To Inject or Not Inject: Why Are We So Obsessed with Bigger Booties?

by Altheria Gaston It may not be on the list of most popular plastic surgery procedures, but m...

by Altheria Gaston

It may not be on the list of most popular plastic surgery procedures, but many women are doing more than squats to achieve the much-desired (by some) luscious, curvaceous butt. As our cultural obsession with big booties grows, so does the availability of buttocks augmentation, including injections and implants. (A quick Google search turned up at least five such businesses in my area.) Unfortunately, not all of these procedures are being performed by skilled, licensed medical professionals. These butt augmentations are frequently done underground. Such is the case of a Dallas woman, Wykesha Reid, who likely died while receiving butt injections at a local business that was billed as an eyelash salon. As a resident of the Dallas/Fort Worth area, I first heard the story on local news after Reid’s body was discovered abandoned in the salon on February 19, 2015, the day after she went in for the procedure.

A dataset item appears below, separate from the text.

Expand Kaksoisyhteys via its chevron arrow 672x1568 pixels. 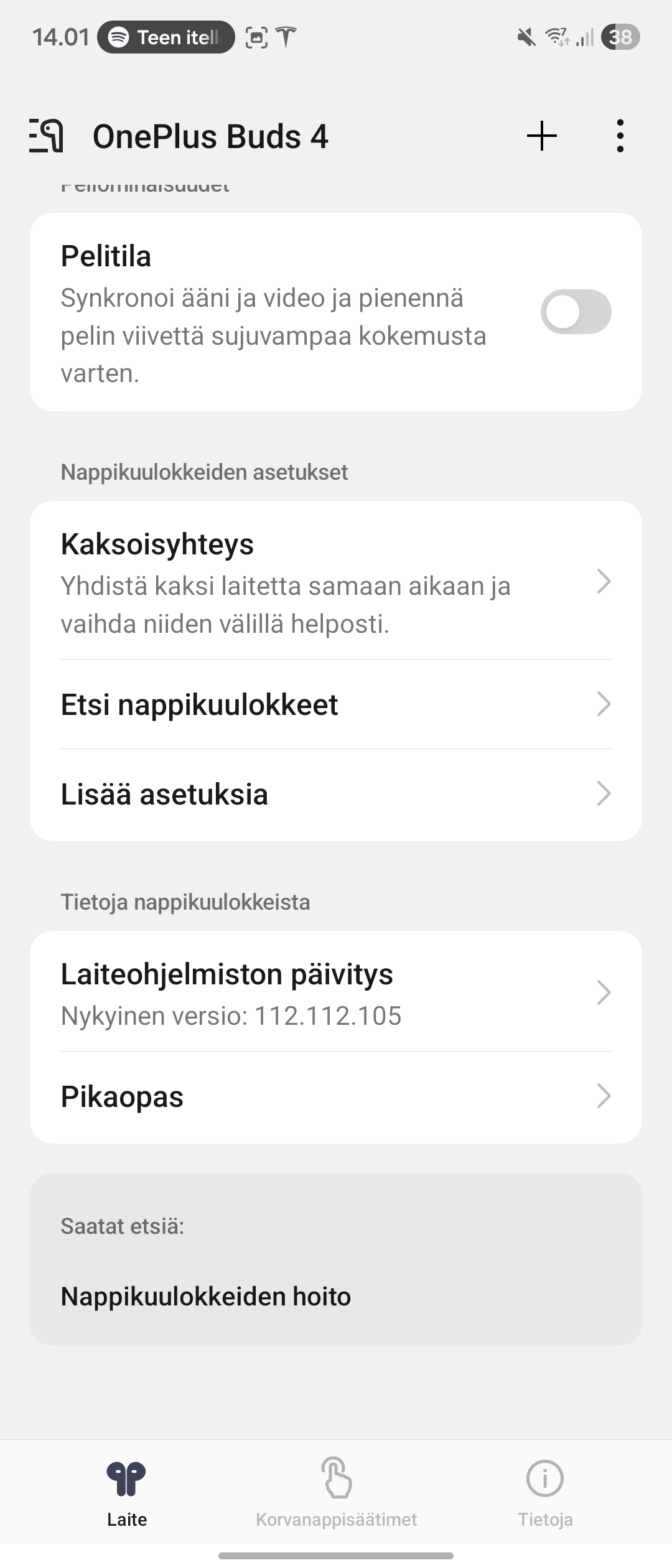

I think Black women are particularly susceptible to conforming to butt pressure because the big butt has been essentialized as a Black woman feature (e.g. “Kim Kardashian has a Black girl butt!”). Our music, especially hip-hop/rap, includes tons of references to the coveted Black girl butt. There have been many critiques of hip-hop/rap videos for sexually objectifying Black women’s bodies because of the emphases (through the use of strategically placed cameras) on the women’s rear ends (and breasts). In one such critique, sociologist Erving Goffman is quoted as saying, “Women’s bodies are often dismembered and treated as separate parts, perpetuating the idea that a woman’s body is not connected to her mind and emotions.” The butt is certainly one of these idolized body parts.

I can’t tell you how many tabloid-like stories I’ve seen on my News Feed, discussing whether Nikki Minaj’s butt is real. And these conversations about women’s buttocks are often harsher and meaner than discussions about other plastic surgery procedures, like nose jobs or breast implants. In a recent episode of Wendy Williams’ talk show, her gossip segment focused on Iggy Azalea’s recent confession that she got breast implants, and the idea that butt implants are not as acceptable as breast implants. Perhaps this is one of the reasons women resort to undercover “bootleg” methods for their procedures, but the secretive aspect of these unregulated businesses is dangerous.

We are living during a time when “thickness” and “curves” (only in the right places) are celebrated. Should we be surprised, then, when Black women resort to unsafe measures to achieve a desirable butt?

It’s really disappointing when society as a whole places so much value on our physical appearance, that vulnerable women will put their lives in danger to be regarded as beautiful and desirable. While there is certainly nothing wrong with women making whatever changes they want to make in order to feel good about themselves, desperation can lead to fatal consequences. Unfortunately, there are many unscrupulous individuals who are more than willing to take their money for performing risky, often life-threatening procedures.

I can’t tell you how many critical comments I read about Wykesha’s decision to have butt injections. Surely, Wykesha is partly responsible, but it is always easier to blame the individual than to address the bigger issues surrounding the effects of women living in a misogynistic society that expects us to live up to unrealistic standards of beauty. Not all of us have a body like BeyoncĂ©’s or Serena’s. What if we were more accepting of the reality that not all Black women have big butts and curvy hips?

To be clear, this article is not about whether Black women (or any women) should get butt augmentation or plastic surgery. My purpose is to make others aware of the dangers of having these procedures performed by unqualified providers who inject unsafe products like super glue and cement into women’s bodies. And more importantly, I hope to initiate a conversation about the importance of resistance. Let us resist this current fascination with curves and big butts, whether we have these features ourselves or not. Those of us who are not shaped as such are just as womanly and just as Black and just as beautiful.

The obsession is dangerous—both for the women who are objectified because of their prized features, and for those who feel inadequate because they criticized for lacking the coveted big booty. Our girls deserve to grow-up in a world in which their butt, breasts, and hips are not their defining attributes.

Photo: Cash Money Records

Altheria Gaston is a doctoral candidate in the College of Education at Texas Christian University. She’s working on a dissertation studying the experiences of African-American women who are poor.